Flexible and wearable electronics demand mechanically durable thermoelectric generators (TEGs) with reliable power generation. This study introduces a scalable two-step fabrication method for rugged thermoelectric elements. The approach involves forming a carbon nanotube (CNT) network by dip-coating porous substrates, followed by mechanical squeezing to densify the CNT network. This process enables the separate tuning of the CNT concentration (0.5 to 59 mg·cm− 3) and the structural porosity (85% to 45%). The squeezed CNT sponge exhibited different electrical and thermal conductivities in response to the concentration and porosity values and ultimately achieved a thermoelectric figure of merit (zT) of 1.11 × 10− 3 under optimal conditions.

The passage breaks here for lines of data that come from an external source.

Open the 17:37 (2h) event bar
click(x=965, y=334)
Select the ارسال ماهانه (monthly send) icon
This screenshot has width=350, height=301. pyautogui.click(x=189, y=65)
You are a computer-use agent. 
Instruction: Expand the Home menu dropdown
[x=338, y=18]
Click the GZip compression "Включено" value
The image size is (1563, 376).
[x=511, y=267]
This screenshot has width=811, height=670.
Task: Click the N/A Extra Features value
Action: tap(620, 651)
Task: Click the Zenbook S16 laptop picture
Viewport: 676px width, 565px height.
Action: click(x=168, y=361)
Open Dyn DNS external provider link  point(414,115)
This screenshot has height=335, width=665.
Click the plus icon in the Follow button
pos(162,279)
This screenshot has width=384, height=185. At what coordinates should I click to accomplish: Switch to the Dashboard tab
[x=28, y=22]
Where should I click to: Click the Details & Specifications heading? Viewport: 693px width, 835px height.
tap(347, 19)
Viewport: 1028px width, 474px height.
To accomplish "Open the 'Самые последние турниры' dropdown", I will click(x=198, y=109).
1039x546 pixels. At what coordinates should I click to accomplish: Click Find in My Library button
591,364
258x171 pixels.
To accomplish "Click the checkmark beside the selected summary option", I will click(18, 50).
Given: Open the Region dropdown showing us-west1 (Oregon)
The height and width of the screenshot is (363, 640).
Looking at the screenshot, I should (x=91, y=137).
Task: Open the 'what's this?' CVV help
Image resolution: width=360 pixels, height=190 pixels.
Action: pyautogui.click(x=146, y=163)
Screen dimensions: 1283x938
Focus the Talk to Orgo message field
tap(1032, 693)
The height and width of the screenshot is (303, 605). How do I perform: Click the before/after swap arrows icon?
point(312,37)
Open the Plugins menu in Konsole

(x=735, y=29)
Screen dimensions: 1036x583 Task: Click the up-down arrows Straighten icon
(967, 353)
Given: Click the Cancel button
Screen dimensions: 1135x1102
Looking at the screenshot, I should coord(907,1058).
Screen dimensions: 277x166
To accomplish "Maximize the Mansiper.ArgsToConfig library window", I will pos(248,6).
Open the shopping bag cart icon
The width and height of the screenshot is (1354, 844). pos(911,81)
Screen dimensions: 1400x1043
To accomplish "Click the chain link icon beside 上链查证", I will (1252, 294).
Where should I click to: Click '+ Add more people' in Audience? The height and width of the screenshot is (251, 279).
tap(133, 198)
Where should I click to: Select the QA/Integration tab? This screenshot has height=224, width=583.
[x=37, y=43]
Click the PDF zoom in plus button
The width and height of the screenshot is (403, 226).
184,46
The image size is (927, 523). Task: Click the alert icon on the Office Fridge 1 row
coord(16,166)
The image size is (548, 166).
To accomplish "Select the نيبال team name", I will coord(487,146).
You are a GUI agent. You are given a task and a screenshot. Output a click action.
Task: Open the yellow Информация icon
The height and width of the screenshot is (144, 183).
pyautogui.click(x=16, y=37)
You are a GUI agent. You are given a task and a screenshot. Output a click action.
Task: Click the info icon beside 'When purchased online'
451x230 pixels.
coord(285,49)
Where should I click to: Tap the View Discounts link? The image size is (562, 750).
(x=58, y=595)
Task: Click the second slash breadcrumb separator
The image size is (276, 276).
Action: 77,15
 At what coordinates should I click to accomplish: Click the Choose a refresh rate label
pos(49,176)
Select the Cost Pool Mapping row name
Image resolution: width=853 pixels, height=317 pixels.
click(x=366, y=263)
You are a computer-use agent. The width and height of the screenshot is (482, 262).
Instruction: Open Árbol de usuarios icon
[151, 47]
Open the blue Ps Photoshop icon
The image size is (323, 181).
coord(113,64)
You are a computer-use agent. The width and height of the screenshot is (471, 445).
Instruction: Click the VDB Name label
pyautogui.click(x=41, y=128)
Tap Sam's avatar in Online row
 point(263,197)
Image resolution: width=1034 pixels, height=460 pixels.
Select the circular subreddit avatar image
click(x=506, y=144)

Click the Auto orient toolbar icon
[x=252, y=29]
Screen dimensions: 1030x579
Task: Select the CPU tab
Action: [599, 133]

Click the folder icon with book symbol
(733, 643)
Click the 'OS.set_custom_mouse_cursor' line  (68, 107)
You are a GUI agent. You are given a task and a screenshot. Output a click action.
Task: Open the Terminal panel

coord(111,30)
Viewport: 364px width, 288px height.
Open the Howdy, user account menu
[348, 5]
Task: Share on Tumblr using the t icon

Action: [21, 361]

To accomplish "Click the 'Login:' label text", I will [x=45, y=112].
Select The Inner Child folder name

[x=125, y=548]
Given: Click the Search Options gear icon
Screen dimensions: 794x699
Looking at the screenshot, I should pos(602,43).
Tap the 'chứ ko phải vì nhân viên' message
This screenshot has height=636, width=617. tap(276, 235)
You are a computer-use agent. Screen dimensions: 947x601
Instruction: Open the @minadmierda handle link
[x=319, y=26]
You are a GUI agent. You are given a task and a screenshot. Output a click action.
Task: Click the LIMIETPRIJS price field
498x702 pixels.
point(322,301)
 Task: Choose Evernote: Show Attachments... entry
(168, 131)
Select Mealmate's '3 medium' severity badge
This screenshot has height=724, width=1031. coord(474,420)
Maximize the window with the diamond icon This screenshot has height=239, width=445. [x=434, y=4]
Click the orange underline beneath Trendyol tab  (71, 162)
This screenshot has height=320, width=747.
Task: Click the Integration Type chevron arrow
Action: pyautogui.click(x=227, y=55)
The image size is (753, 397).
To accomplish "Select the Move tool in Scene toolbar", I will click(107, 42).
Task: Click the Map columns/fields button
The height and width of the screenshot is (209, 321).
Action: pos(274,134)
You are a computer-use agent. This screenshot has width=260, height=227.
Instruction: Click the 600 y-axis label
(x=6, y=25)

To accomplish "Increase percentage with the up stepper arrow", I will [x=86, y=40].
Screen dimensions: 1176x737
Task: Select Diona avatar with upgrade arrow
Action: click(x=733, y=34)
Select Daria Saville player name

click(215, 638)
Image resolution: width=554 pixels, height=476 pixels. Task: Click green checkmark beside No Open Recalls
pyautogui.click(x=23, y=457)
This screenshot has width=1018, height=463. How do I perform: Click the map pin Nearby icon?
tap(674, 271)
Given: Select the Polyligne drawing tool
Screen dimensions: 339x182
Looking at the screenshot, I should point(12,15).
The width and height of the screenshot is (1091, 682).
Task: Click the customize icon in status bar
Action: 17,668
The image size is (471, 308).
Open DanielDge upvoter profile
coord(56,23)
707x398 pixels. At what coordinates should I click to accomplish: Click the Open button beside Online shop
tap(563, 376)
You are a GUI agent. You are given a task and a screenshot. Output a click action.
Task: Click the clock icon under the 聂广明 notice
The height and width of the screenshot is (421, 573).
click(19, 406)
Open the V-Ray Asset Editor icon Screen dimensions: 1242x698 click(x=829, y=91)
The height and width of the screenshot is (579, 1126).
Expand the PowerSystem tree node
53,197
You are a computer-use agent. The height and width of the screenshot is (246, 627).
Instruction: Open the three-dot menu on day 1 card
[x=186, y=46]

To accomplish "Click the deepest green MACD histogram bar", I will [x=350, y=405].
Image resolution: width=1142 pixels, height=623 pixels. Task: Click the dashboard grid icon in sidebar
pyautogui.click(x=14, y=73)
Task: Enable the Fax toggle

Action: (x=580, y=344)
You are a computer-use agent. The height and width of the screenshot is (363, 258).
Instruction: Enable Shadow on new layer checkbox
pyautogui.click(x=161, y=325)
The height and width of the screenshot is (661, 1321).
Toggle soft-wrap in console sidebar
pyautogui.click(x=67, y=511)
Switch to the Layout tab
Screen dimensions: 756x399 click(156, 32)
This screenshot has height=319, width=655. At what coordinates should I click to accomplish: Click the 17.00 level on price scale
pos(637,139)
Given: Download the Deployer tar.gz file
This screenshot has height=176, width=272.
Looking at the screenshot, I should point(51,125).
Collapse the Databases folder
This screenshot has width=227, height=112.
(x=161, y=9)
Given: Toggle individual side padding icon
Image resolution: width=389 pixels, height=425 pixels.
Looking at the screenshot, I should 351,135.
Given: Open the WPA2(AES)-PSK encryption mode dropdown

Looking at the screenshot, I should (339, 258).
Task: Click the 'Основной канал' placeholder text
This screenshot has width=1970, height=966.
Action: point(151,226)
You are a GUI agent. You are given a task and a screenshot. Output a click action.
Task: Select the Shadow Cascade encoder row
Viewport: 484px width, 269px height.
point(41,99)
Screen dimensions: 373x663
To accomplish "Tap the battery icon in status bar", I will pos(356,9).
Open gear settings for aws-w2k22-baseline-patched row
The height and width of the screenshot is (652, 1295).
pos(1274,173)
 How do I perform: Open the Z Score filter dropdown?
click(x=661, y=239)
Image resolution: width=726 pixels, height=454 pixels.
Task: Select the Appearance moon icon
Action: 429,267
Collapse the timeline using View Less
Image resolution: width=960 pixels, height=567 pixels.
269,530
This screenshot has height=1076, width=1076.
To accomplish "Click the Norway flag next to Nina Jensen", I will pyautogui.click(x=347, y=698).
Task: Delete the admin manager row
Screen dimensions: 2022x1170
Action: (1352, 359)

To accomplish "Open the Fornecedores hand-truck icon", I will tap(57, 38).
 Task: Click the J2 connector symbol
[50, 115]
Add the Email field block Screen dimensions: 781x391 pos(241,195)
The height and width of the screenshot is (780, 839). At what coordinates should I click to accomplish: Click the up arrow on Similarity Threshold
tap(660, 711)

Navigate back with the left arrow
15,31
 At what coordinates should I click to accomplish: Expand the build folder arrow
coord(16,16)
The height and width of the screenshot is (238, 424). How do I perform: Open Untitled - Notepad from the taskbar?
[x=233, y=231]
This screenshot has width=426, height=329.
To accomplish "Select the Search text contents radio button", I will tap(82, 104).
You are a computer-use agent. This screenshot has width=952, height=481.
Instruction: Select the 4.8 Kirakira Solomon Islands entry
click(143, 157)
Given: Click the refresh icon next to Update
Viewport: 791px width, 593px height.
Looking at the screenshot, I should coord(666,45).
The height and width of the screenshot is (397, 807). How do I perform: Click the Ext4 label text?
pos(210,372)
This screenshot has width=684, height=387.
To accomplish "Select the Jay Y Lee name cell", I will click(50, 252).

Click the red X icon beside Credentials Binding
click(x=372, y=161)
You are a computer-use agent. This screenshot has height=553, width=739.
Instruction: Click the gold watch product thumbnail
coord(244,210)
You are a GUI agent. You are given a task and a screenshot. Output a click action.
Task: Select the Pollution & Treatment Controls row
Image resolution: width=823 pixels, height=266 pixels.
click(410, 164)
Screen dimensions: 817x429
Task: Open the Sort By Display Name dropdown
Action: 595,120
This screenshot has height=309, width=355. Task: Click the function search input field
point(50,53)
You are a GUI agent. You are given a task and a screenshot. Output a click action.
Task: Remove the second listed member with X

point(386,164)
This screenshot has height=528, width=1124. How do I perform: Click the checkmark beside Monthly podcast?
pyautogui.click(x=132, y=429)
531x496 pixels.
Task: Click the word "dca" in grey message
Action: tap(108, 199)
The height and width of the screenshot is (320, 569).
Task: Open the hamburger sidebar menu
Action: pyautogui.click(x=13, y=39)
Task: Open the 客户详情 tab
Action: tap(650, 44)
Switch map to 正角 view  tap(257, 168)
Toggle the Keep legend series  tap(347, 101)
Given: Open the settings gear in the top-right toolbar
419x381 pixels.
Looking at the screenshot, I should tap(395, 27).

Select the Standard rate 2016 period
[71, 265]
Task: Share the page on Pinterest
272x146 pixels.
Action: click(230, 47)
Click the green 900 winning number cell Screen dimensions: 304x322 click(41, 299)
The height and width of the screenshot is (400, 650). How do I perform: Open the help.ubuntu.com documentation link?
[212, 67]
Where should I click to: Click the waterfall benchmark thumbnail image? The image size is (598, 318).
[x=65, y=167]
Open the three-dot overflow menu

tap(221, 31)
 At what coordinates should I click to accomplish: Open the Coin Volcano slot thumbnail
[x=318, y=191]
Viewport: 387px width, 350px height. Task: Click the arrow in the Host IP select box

The fabricated eight-pair rugged TEG delivered a maximum output power of 12.25 µW at a 30.44 K temperature difference. The impact tests revealed that the rugged TEG maintains the power output, even after impacts of 1.00 J, and structurally withstands forces up to 2.49 J, unlike the conventional inorganic TEG, which fails completely at 0.053 J. Additionally, bending tests confirmed the TEG maintained a stable performance after 10,000 cycles, and water immersion tests demonstrated environmental stability, with the TEG retaining 73.7% of its initial performance after 1 day of immersion and recovering to 95.7% upon drying. This rugged TEG provides a practical approach to implementing thermoelectric energy harvesting in various wearable electronics and Internet of Things applications.